Cameron sceglie l’isolamento ma spacca il governo di Londra

Cameron sceglie l’isolamento ma spacca il governo di Londra

LondraDopo un cauto silenzio fioccano i rimbrotti. Al viceprimo ministro liberaldemocratico Nick Clegg non è proprio andata giù quella porta sbattuta in faccia dalla Gran Bretagna ai Paesi dell'Unione Europea. E quel gesto che tanti suoi colleghi hanno ritenuto così coraggioso da parte del Premier conservatore, secondo Clegg non ha fatto che mettere il Regno Unito in una posizione molto pericolosa. «Il nostro Paese deve fare tutto quanto è possibile per ricostruire la sua relazione con l'Europa - ha infatti dichiarato ieri ai giornalisti - piuttosto che allontanarsi per sempre». Gettando alle ortiche la cautela delle dichiarazioni delle prime ore, Clegg ha chiarito di non essere affatto d'accordo con il primo ministro sul fatto che rifiutare di sottoscrivere la riforma dei trattati possa in qualche modo mettere al sicuro la City da eventuali ingerenze esterne. Anzi. La decisione di porre un veto si è tradotta in un reale rischio di isolamento. Proprio per questo motivo ha promesso di fare quanto è in suo potere per assicurarsi che una frattura temporanea non diventi una separazione permanente. Nelle sue dichiarazioni di ieri Clegg è apparso quindi decisamente più critico nei confronti di Cameron di quanto lo sia stato in principio pur concedendo che il suo tentativo di negoziazione era del tutto «ragionevole». Clegg ha inoltre ammesso che Cameron era ostaggio del suo partito e quindi non avrebbe potuto permettersi di presentare al suo Parlamento l'accordo firmato a Bruxelles. La posizione intransigente di Francia e Germania, di segno opposto ed eguale a quella dei Tories, ha fatto il resto.
Il disaccordo di fondo con il Premier rimane però sul risultato finale della trattativa. Per Cameron il veto del Regno Unito significa la salvezza della finanza, per Clegg si traduce in una perdita di potere della City londinese anche a Washington. «I conservatori che adesso stanno festeggiando sono vittima di un grande equivoco - ha affermato Clegg -. Non ritengo che quello che abbiamo fatto sia una buona cosa per il lavoro, per la City o per qualcun altro». Assumendo una posizione molto più dura che in passato, il vice Premier ha anche dichiarato che per la Gran Bretagna è giunto il momento di recuperare la propria leadership in aree di competenza come i mercati e la difesa. Nello stesso tempo la questione sul futuro delle relazioni con l'Unione Europea è ben lungi dall'essere chiusa. «Anziché ritirarci ai margini - ha promesso Clegg - dobbiamo raddoppiare i nostri sforzi per rimanere protagonisti. La Gran Bretagna ha ancora voce in capitolo, soprattutto per dire se i 26 Paesi rimasti possano utilizzare le istituzioni già esistenti come la Commissione Europea o la Corte Europea di Giustizia». E questa voce, secondo Clegg, dev'essere usata ora per consentire alla Gran Bretagna di rientrare nel dibattito.
Vedremo a questo punto quanto la posizione del leader Lib-dem verrà presa in considerazione dal resto della coalizione, poiché il nocciolo della questione sta tutto qui. Se i Conservatori lo ascoltassero, il gelo tra Bruxelles e Londra potrebbe anche sciogliersi. È però troppo presto per dirlo.

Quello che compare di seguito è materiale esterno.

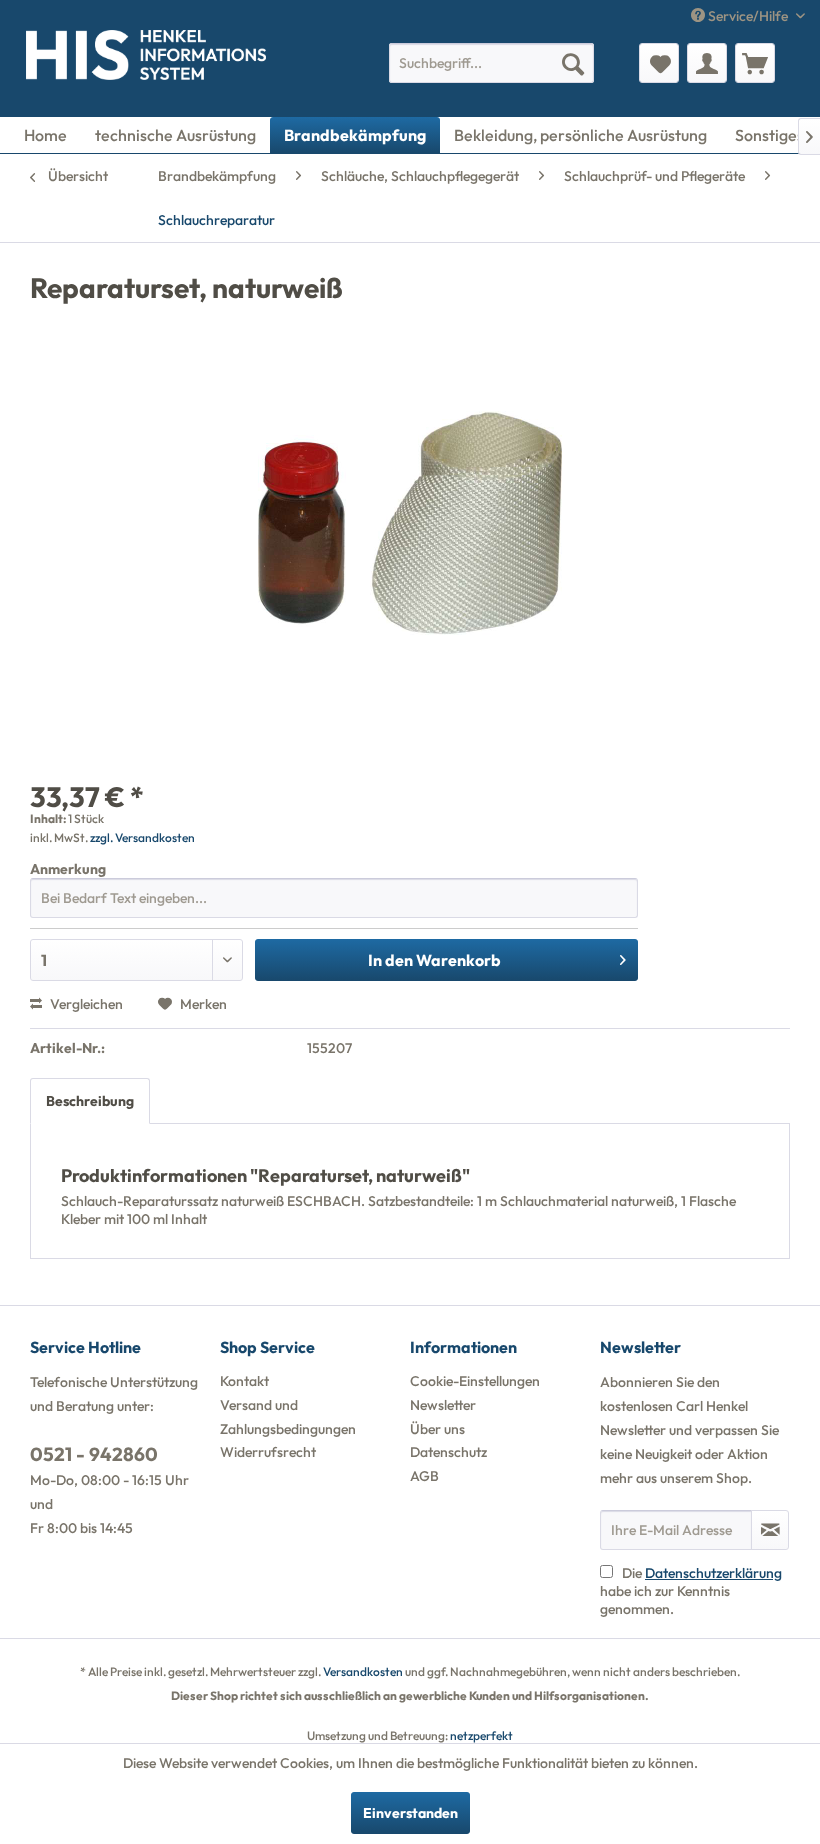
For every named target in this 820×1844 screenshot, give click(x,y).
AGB (424, 1476)
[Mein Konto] (707, 63)
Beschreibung (90, 1101)
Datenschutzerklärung (713, 1573)
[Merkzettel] (659, 63)
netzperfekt (481, 1735)
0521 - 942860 (94, 1454)
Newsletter (443, 1405)
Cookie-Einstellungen (475, 1381)
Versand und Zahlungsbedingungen (288, 1417)
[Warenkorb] (755, 63)
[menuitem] (491, 63)
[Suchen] (573, 63)
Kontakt (244, 1381)
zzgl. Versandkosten (142, 837)
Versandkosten (363, 1671)
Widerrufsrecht (268, 1452)
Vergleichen (85, 1004)
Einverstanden (410, 1813)
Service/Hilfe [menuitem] (748, 16)
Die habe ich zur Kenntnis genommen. (691, 1591)
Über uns (437, 1429)
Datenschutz (448, 1452)
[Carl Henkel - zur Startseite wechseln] (46, 59)
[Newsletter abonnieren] (770, 1530)
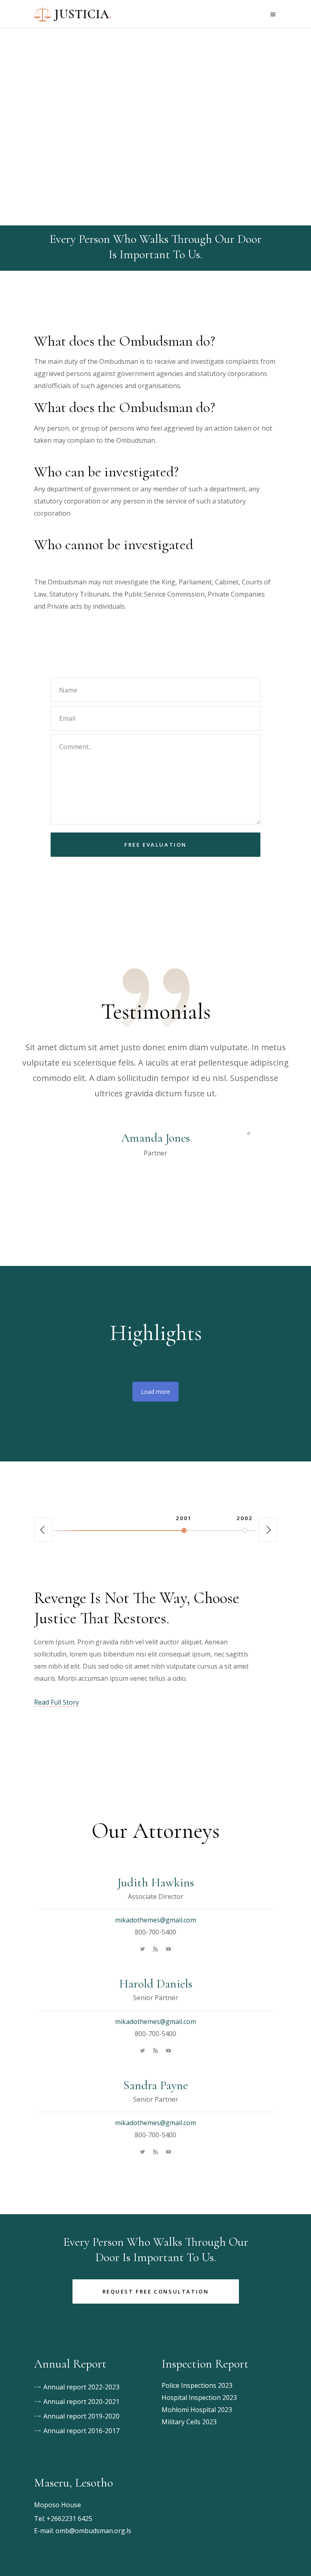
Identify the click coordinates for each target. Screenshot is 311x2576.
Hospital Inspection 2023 (199, 2397)
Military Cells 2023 (189, 2421)
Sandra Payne (155, 2085)
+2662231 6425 (69, 2518)
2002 (244, 1518)
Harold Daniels (155, 1983)
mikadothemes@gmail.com (155, 1920)
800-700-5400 (155, 1932)
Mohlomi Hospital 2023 (197, 2409)
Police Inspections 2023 (197, 2385)
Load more (155, 1391)
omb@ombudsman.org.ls (93, 2530)
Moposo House (57, 2504)
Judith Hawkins (155, 1882)
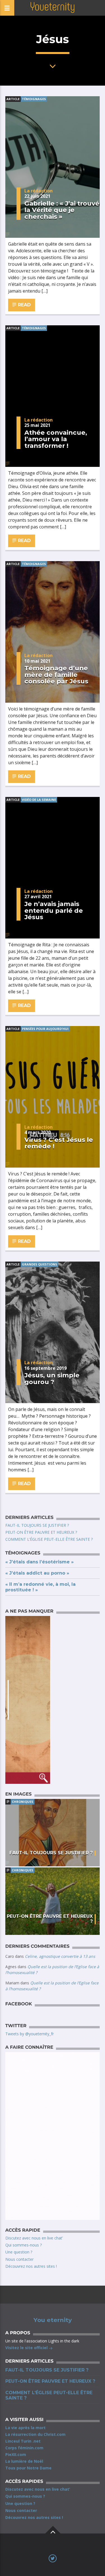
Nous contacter (19, 2259)
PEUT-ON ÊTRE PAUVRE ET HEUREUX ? (41, 1532)
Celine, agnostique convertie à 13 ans (60, 1956)
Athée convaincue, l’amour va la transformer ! (55, 439)
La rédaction (38, 191)
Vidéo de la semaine (39, 799)
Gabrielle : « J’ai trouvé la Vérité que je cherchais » (61, 209)
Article (13, 99)
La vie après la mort (25, 2427)
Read (24, 304)
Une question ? (18, 2252)
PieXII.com (15, 2454)
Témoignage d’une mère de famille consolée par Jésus (56, 674)
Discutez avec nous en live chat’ (34, 2238)
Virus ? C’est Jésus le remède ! (58, 1143)
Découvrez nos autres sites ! (31, 2266)
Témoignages (34, 99)
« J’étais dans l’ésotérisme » (39, 1562)
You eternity (53, 2320)
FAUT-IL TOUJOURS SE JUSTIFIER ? (37, 1525)
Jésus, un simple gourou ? (52, 1378)
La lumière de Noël (24, 2461)
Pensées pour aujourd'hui (45, 1029)
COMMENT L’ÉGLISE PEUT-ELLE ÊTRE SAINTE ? (49, 1539)
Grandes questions (39, 1264)
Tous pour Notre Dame (28, 2468)
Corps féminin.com (24, 2447)
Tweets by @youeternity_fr (29, 2033)
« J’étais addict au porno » (37, 1573)
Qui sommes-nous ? (23, 2245)
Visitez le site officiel (27, 2347)
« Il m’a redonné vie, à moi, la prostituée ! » (40, 1587)
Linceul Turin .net (23, 2441)
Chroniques (22, 1801)
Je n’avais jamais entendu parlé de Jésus (53, 910)
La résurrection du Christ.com (35, 2434)
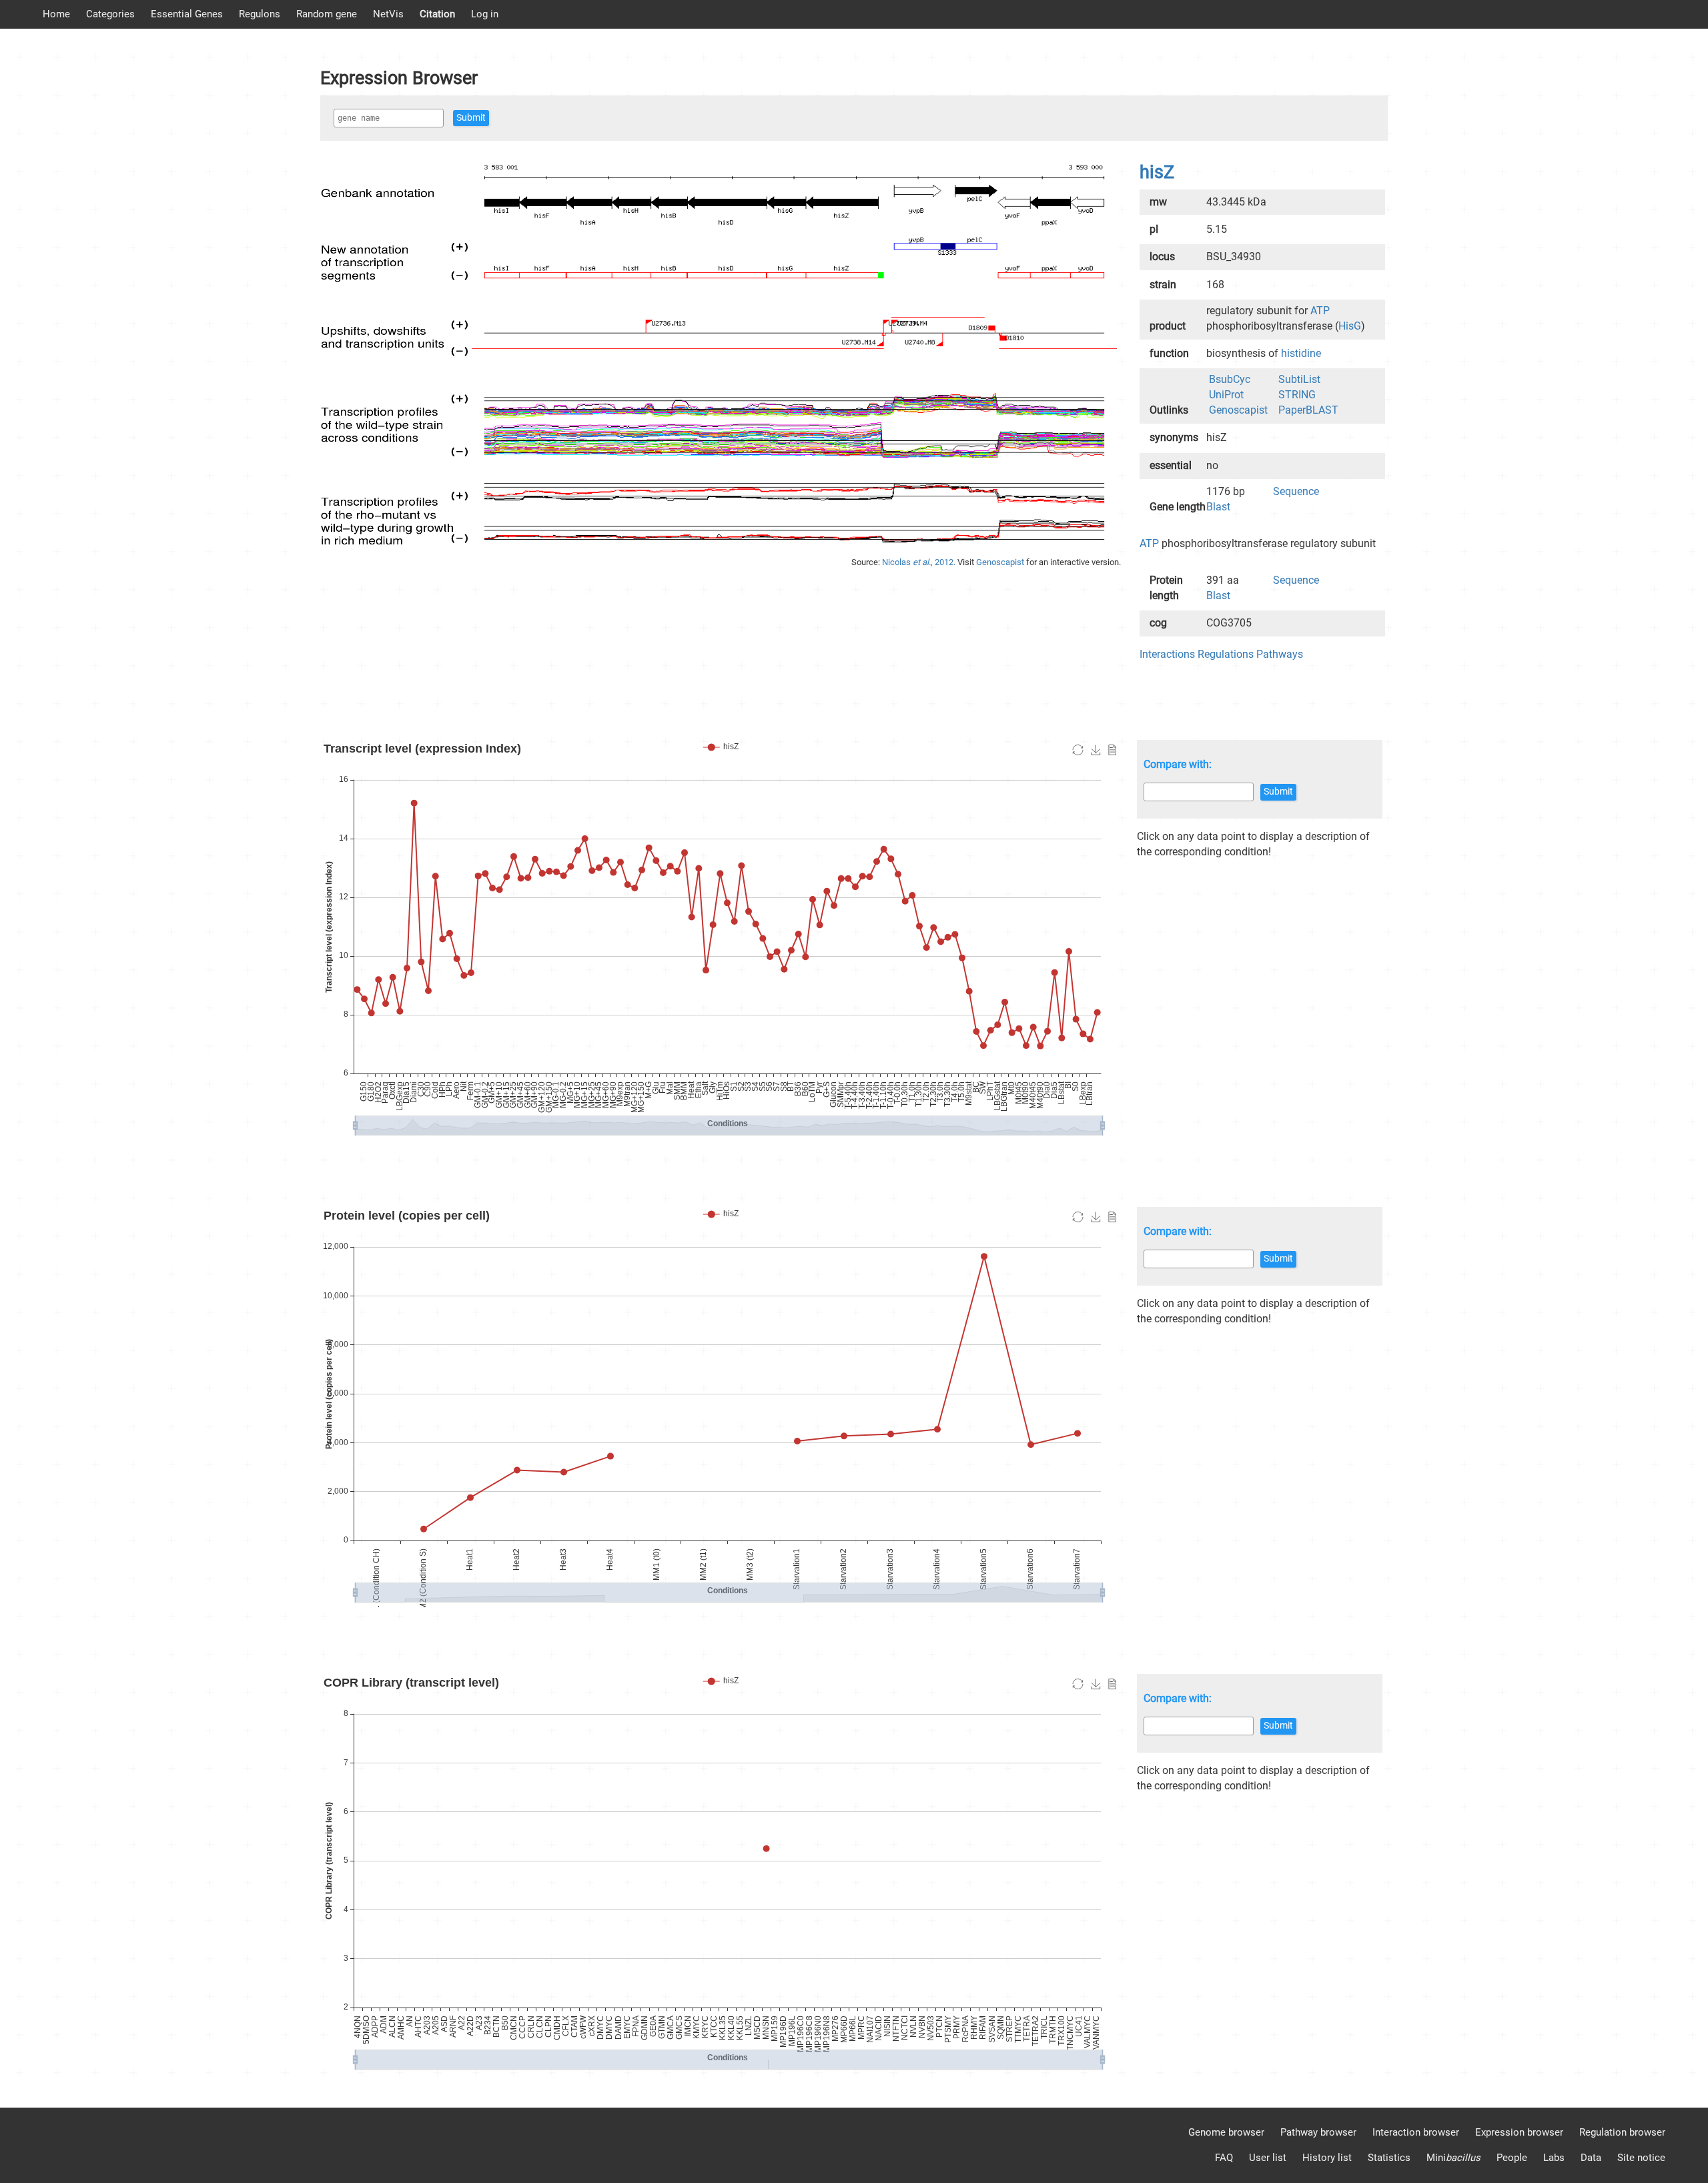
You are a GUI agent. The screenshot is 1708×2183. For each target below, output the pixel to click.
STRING (1297, 394)
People (1512, 2158)
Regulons (259, 14)
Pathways (1279, 654)
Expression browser (1519, 2132)
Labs (1554, 2158)
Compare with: (1178, 764)
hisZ (1157, 172)
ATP (1320, 310)
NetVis (388, 14)
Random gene (326, 14)
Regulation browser (1622, 2132)
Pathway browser (1318, 2132)
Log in (484, 14)
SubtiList (1299, 379)
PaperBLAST (1308, 410)
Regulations (1226, 654)
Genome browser (1226, 2132)
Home (56, 14)
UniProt (1226, 394)
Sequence (1296, 491)
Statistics (1389, 2158)
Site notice (1641, 2158)
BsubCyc (1229, 379)
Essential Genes (187, 14)
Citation (437, 14)
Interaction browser (1415, 2132)
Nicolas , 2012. (919, 562)
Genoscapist (1001, 562)
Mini (1453, 2158)
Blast (1218, 506)
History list (1327, 2158)
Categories (110, 14)
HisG (1349, 326)
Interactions (1167, 654)
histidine (1301, 353)
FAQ (1224, 2158)
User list (1267, 2158)
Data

Ieri il ministro degli Esteri Hague ha replicato che Clegg aveva dato appoggio completo alla posizione che Cameron avrebbe preso al summit negando che il rifiuto britannico abbia messo in pericolo l'indipendenza della City. E all'opposizione il disaccordo tra Clegg e i conservatori non fa altro che dimostrare la debolezza del primo «che rimane nella coalizione ma senza alcun effettivo potere».